Problem description:
Pictures stay out of the copy. Transcribe exactly the lines from the line with "Given: Click the speaker icon in status bar" through the final line of the records.

Collected data entries

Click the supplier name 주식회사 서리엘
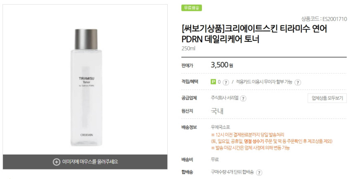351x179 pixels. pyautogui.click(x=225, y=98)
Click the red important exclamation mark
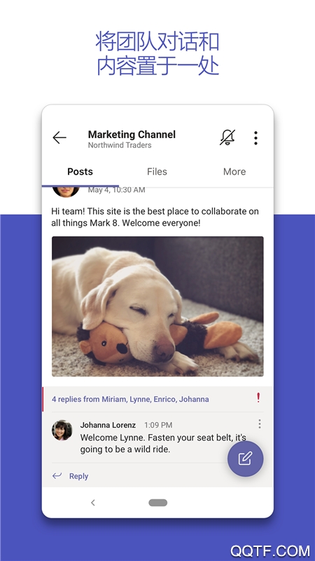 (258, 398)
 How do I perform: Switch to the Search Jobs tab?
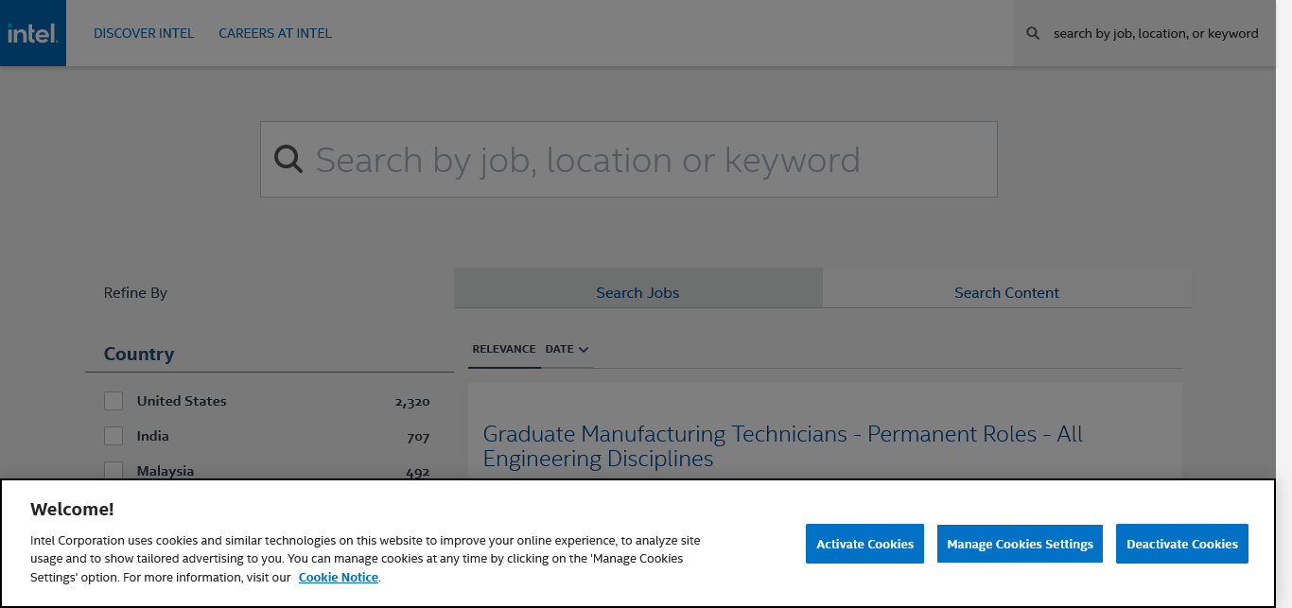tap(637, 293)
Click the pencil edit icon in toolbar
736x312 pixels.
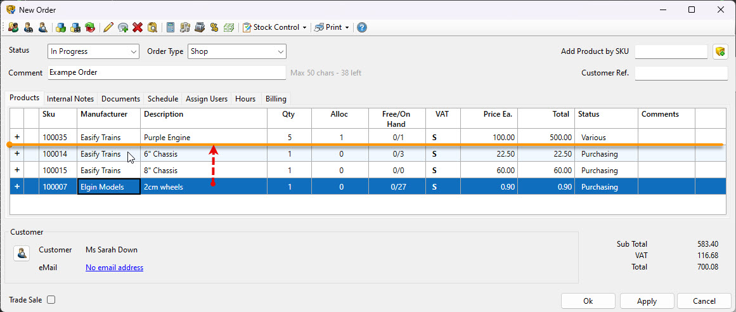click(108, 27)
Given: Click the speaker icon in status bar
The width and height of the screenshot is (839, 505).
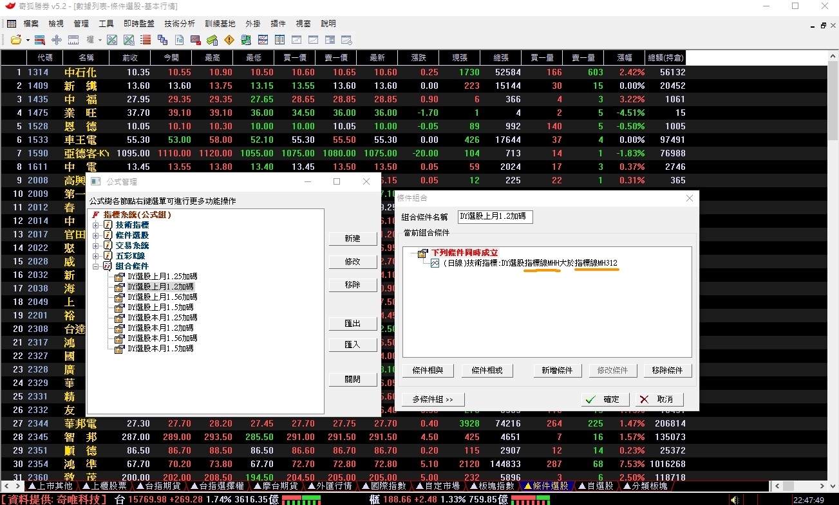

Response to this task:
Given: Click the speaker icon in status bar
The width and height of the screenshot is (839, 505).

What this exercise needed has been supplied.